44Les participants les plus actifs dès le début amplifient au fur et à mesure de la conférence leur avance. Ce sont les citoyens les plus « compétents » qui ont tendance à poser le plus de questions et à avouer leur ignorance. Ce sont les mêmes qui déplorent le temps trop restreint donné à la formation ou qui lisent le plus entre deux samedis les documents distribués par les animatrices, avant tout destinés aux participants les moins affûtés ou aguerris. La quasi-totalité des intervenants et des experts extérieurs sont universitaires. Même s’ils ont été sensibilisés à la nature « profane » de leur public par les animatrices, ils n’ont pas toujours réussi à se départir de leur jargon professionnel et d’un langage technique qui est apparu hermétique à de nombreux participants. Tout cela, c’est « réservé à des initiés », nous dit Paul. La conférence citoyenne réactive une interaction de type scolaire qui renvoie pour beaucoup à des échecs ou à des expériences traumatiques. Le dispositif exerce de ce point de vue une violence symbolique indéniable sur un certain nombre de participants. En témoigne cet extrait d’entretien : « Ça me rappelle le lycée, le PIB, les cours d’économies, j’y comprenais déjà rien. Je pensais qu’on allait parler de moi, de ma situation, on m’a présenté cela comme un sondage, j’ai été très étonné. Quand on n’a pas l’habitude de parler de cela, on nage totalement » (Daniel).
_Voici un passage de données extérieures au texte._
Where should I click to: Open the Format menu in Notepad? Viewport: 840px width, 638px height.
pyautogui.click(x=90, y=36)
45Plus de 80 % des prises de parole ou questions ont été émises par un tiers des participants. La parole construite principalement à partir de l’expérience individuelle ou professionnelle (on parle de ce que l’on connaît) est majoritairement le fait des non-diplômés tandis que celle, plus décentrée, fondée sur une « montée en généralité » mobilisant des principes de justice plus généraux [22] est le fait exclusif des participants les plus politisés et diplômés. Ces inégalités tiennent pour partie à l’objet du débat : la complexité technique donne peu de prises. Les citoyens sont censés mesurer que la construction statistique de la réalité a plus qu’un impact symbolique mais bien des effets concrets et tangibles sur la conduite des politiques publiques. On est sans doute ici face à un cas limite compte tenu du degré d’abstraction de la question. Le débat a fait mouche et sens lorsqu’il a rencontré des questions de vie quotidienne, la consommation de tous les jours, le « savoir d’usage » des membres du jury. L’« empreinte écologique » du gigot de Nouvelle-Zélande, du litre de jus d’orange de Floride, des cerises à Noël a marqué les esprits et est revenue ensuite beaucoup dans les interventions et les débats.
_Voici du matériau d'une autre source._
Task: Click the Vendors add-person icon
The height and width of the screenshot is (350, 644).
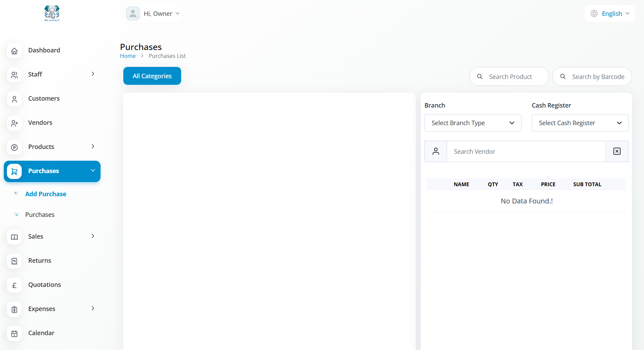Action: tap(14, 123)
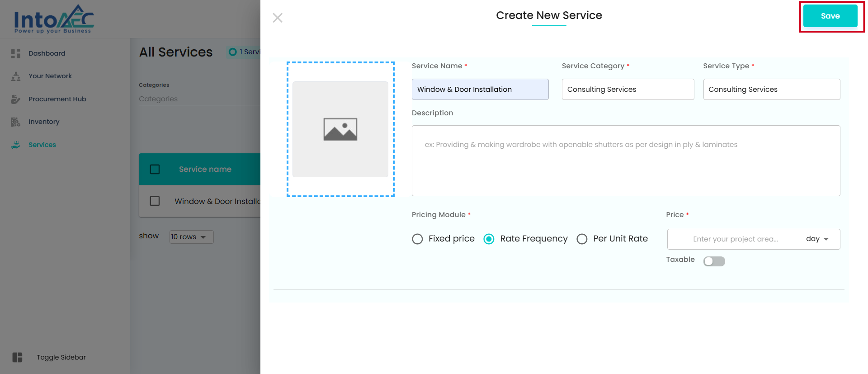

La portion congrue de la délibération

46Les participants partagent inégalement l’illusio délibérative au fondement du dispositif. La délibération nécessite un apprentissage collectif et individuel (Talpin, 2010, p. 107 et suiv.). Poser des questions pertinentes, demander des clarifications, écouter, avouer ne pas comprendre, demander des précisions, exprimer un point de vue, apprendre à monter en généralité, prendre en compte des positions différentes, les accepter, les contester en respectant une forme de civilité… sont autant de savoir-faire indispensables qui apparaissent difficilement assimilables et maîtrisables dans le temps court d’un jury. La densité délibérative des échanges apparaît dans le cas observé faible, le régime de discussion éclairée et contradictoire ne constituant qu’un élément marginal de la régulation des interactions [23]. Les deux tiers des interventions concernent des demandes de précision par rapport aux formateurs. Les échanges ont été davantage fondés sur l’apprentissage et l’écoute critique que sur l’échange raisonné et contradictoire d’arguments. L’avis final reprend pour une large part les critiques que les intervenants avaient faites des indicateurs présentés.
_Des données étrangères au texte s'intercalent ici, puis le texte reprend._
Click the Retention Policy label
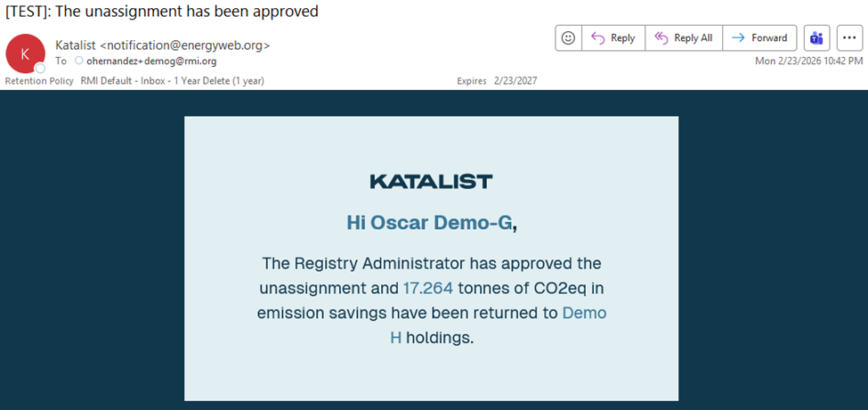The image size is (868, 410). click(39, 81)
47Les débats ont été relativement consensuels et les opinions développées peu polarisées (ce qui a peu donné prise à la confrontation). On peut parler ici d’un débat sans adversaire. Un consensus « post-matérialiste » autour d’une volonté de dépassement des indicateurs traditionnels (le PIB) et du modèle productiviste s’est très vite dégagé et a cadré le débat et le champ de ses « possibles ». La composition du panel (absence de chef d’entreprise ou même de cadre du privé, aucun membre du panel ouvertement favorable au modèle productiviste libéral) mais aussi le choix des intervenants (profil le plus souvent militant des intervenants, quoique universitaires pour les trois quarts d’entre eux) n’ont pas été indifférents à ce phénomène [24]. Un effet « contexte » a également joué. La conjoncture de crise économique (la crise des subprimes de 2008) et une certaine actualité des thématiques écologistes dans l’agenda médiatique au moment de la conférence (imminence du Sommet de Copenhague évoqué par de nombreux participants) ont pesé sur les débats et ont fortement imprégné les échanges. Ce contexte a rendu certains propos illégitimes ou difficilement énonçables (la défense résolue de la croissance et du productivisme), alors que l’on aurait pu penser qu’ils auraient émergé dans un autre contexte. Les confrontations (au sens d’oppositions) ont été au final assez peu nombreuses au sein du groupe, contribuant à l’atonie relative des débats. Un consensus s’est ainsi rapidement dégagé pour reconnaître la validité et la pertinence des nouveaux indicateurs de richesse. Dès lors, l’amélioration des indicateurs est apparue comme une question relativement technique qui a suscité des opinions différentes mais non vraiment conflictuelles [25].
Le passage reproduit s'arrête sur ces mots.